I'm sorta having a problem with my code. The function will not terminate and it keeps looping forever. I'm kinda new when it comes to compiling C in Linux (I came from Dev-C++..)
Here's the code:
#include<stdio.h>
#include<string.h>
#include<stdlib.h>
#define MAX 10
struct student{
char lname[20];
char fname[20];
int idnum[8];
int year;
};
struct course{
char cname[4];
struct student stud[MAX];
};
int main()
{
struct course c[0];
userSelect(&c);
return 0;
}
int userSelect(struct course *p_course)
{
int z=0, x;
printf("1 - Create course\n2 - Edit course\n3 - Add student(s)\n4 - Edit student data\n5 - Delete\n6 - Quit");
scanf("\n%d", &x);
while(z==0){
switch(x){
ccase 1: userCreateCourse(p_course);
break;
//case 2: userEditCourse(&c);
//break;
//case 3: userCreateStudents(&c);
//break;
//case 4: userEditStudents(&c);
//break;
case 6: printf("bye");
z++;
break;
default: printf("Invalid input");
break;
}
}
}
int userCreateCourse(struct course *p_course)

*THINGS TO DO*
**a.** Update the forum post about the looping C function by reproducing the part that opens with the words containing "I'm sorta having" and closes with "came from Dev-C++..)", swapping "forever" for "endlessly".
**b.** Take the forum post about the looping C function further, continuing it from the point where it stops.

Raw records
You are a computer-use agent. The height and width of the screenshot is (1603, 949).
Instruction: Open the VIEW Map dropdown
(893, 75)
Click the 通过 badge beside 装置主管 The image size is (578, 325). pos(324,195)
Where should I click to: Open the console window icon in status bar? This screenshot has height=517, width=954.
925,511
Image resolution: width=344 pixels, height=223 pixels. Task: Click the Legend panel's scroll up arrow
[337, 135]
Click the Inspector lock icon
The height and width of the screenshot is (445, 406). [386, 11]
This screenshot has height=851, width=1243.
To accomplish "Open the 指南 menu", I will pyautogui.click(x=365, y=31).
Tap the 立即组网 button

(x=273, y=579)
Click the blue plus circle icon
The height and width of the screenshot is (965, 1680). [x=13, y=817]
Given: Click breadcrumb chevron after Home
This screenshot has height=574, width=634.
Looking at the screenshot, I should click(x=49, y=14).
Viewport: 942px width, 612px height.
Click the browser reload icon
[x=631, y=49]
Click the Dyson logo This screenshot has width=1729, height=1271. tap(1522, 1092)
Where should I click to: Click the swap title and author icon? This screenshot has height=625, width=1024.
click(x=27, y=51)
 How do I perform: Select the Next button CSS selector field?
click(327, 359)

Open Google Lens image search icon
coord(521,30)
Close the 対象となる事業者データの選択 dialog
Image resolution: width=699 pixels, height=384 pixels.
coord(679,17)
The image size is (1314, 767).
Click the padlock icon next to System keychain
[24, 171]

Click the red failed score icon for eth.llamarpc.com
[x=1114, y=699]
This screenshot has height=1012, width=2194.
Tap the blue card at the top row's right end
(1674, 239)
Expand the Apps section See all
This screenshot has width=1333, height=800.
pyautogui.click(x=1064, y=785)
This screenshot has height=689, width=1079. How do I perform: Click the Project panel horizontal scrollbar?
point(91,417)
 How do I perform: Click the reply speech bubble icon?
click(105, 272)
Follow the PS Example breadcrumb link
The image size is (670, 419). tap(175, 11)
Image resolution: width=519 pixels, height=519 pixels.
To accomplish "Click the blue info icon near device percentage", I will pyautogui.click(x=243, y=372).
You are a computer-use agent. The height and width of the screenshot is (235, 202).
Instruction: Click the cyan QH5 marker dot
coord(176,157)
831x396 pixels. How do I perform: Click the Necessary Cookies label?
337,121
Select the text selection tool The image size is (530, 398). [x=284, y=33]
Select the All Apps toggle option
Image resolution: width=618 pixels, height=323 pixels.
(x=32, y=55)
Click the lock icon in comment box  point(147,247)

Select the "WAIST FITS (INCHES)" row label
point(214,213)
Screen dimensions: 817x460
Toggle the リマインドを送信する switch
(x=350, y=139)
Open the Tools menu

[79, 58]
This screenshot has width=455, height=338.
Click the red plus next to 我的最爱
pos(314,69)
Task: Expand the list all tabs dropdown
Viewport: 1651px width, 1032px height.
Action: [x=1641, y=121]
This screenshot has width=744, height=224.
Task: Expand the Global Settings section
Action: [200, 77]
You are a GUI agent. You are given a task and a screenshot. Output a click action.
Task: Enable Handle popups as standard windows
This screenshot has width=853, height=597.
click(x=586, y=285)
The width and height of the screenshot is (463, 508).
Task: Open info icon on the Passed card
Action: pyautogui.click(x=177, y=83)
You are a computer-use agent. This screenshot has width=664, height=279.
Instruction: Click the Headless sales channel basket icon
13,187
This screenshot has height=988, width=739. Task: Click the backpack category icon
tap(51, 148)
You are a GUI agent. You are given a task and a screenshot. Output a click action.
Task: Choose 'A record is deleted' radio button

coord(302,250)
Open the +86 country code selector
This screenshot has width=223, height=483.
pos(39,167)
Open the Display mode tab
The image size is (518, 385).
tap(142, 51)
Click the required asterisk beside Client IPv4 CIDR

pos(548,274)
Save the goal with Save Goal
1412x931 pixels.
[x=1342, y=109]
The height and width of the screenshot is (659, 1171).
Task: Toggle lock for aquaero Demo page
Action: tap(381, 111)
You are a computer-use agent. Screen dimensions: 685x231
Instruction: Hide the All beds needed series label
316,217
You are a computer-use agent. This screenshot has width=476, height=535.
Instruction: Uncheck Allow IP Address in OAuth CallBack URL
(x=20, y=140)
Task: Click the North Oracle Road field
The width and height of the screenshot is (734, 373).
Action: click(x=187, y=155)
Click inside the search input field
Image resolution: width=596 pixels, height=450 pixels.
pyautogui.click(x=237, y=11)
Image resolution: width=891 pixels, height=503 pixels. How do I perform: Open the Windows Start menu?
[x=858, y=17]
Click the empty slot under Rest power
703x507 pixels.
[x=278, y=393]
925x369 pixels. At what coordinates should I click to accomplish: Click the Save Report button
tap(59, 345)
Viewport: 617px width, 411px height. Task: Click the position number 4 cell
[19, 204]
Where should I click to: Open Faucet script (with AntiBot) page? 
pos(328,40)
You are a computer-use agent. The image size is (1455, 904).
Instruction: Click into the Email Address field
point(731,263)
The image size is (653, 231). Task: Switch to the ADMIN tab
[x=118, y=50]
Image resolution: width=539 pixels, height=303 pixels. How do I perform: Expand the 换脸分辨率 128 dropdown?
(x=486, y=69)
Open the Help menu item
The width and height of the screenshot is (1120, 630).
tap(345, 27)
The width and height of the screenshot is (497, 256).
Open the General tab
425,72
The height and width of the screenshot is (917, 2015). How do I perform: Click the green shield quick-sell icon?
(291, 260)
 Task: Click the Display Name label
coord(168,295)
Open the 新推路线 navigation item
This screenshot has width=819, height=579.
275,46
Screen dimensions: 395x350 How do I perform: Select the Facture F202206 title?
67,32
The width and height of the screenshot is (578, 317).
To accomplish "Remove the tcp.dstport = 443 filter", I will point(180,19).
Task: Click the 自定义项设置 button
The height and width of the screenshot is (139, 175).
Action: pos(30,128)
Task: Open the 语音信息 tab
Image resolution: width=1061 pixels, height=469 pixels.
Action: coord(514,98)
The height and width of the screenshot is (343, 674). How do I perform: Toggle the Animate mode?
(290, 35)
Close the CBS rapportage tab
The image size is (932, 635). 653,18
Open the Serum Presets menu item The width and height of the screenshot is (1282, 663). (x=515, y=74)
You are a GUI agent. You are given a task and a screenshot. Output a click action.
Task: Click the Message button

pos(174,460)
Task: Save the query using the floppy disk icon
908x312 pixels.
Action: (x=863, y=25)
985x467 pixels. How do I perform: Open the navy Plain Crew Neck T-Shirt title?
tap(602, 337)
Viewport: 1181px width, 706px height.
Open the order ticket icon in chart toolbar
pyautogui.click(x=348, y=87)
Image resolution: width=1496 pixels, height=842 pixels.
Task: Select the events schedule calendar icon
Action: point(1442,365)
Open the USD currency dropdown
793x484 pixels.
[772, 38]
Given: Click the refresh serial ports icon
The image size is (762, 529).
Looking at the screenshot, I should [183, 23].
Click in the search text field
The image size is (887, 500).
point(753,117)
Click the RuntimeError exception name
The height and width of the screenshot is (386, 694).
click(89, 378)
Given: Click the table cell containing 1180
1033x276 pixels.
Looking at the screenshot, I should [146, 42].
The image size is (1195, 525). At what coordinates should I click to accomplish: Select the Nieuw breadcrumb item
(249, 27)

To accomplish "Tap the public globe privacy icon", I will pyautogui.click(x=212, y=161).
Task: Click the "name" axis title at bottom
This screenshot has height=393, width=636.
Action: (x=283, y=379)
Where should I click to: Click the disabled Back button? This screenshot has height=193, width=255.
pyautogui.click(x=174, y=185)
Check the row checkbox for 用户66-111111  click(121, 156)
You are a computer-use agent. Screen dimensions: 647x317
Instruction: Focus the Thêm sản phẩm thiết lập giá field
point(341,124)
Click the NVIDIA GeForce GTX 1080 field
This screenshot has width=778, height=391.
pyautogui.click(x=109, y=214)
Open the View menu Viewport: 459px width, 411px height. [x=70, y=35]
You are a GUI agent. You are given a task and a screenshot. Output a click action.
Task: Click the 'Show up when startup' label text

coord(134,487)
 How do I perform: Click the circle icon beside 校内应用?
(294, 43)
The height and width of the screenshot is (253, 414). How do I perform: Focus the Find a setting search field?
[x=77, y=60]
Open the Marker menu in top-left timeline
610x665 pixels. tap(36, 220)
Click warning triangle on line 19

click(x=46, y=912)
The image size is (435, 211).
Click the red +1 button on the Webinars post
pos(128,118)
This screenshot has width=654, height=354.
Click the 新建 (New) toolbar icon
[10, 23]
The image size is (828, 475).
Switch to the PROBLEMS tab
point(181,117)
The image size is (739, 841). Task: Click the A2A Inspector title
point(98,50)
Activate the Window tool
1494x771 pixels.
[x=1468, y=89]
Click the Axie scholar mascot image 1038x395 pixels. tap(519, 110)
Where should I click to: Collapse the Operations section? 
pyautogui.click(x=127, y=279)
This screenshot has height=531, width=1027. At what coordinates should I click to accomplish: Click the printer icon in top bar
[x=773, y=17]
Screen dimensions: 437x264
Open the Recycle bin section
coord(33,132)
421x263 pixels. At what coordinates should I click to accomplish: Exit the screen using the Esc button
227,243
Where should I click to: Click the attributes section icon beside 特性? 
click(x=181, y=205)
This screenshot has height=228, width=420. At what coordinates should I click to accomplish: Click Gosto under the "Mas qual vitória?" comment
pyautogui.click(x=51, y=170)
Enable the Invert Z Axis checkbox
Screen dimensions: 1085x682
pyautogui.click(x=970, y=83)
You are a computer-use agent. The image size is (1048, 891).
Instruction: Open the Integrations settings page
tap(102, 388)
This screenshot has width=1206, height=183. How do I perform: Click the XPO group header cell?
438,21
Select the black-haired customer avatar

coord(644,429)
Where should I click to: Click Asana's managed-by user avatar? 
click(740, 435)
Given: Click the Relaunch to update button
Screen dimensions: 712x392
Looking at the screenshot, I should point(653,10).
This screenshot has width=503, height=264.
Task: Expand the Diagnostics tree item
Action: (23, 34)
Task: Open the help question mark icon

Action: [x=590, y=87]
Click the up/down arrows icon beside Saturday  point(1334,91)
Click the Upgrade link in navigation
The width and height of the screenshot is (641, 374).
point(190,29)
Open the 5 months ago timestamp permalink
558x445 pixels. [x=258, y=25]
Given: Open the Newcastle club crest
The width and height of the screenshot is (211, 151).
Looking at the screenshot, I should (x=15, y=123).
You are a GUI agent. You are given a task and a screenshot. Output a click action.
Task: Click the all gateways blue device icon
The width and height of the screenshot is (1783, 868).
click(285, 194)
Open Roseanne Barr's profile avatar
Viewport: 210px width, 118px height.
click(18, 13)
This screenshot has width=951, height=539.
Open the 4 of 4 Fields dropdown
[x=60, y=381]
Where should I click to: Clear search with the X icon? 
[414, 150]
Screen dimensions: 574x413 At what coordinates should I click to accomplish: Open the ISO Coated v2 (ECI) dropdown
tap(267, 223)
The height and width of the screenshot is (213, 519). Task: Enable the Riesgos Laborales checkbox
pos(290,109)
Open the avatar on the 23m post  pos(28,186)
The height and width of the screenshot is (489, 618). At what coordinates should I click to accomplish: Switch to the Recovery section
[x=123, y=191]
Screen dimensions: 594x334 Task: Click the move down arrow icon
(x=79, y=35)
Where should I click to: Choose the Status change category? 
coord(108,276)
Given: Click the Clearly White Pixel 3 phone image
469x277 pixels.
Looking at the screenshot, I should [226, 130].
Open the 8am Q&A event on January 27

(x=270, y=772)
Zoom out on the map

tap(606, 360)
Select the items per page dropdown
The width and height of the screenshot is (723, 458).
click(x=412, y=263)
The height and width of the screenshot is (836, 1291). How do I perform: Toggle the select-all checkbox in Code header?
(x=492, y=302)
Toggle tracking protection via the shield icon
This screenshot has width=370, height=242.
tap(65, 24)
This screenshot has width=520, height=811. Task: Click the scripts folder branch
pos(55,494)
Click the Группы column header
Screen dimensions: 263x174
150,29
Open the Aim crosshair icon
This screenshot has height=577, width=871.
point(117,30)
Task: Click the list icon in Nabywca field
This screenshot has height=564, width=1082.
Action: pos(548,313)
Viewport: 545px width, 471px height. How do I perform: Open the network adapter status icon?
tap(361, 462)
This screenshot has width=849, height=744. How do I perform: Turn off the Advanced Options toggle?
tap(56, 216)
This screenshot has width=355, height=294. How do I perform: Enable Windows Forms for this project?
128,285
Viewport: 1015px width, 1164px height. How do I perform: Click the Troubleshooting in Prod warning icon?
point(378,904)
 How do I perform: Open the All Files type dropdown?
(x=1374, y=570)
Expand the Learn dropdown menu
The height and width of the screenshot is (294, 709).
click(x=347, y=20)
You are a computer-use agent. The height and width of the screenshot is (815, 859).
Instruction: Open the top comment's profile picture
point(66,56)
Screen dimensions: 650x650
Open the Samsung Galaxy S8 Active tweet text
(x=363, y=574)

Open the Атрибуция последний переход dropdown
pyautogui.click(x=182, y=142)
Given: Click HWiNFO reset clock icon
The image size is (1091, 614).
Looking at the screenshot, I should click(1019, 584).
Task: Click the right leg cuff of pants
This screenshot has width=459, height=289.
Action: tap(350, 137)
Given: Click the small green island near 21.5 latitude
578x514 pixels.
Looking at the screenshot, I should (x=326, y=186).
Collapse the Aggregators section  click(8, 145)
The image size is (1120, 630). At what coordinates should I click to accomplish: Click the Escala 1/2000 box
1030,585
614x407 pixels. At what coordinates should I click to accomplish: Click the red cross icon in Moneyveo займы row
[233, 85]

*ANSWERS TO THE TASKS*
**a.**
I'm sorta having a problem with my code. The function will not terminate and it keeps looping endlessly. I'm kinda new when it comes to compiling C in Linux (I came from Dev-C++..)

**b.**
{
int *cnum=0, i;
cnum=(int *)malloc(sizeof(int));
cnum++;
printf("Enter course (ex: BSCS): ");
fgets(p_course[*cnum-1].cname, sizeof(p_course[*cnum-1]), stdin);
puts(p_course[*cnum-1].cname);
}
If I select 1, this is the output:
1 - Create course
2 - Edit course
3 - Add student(s)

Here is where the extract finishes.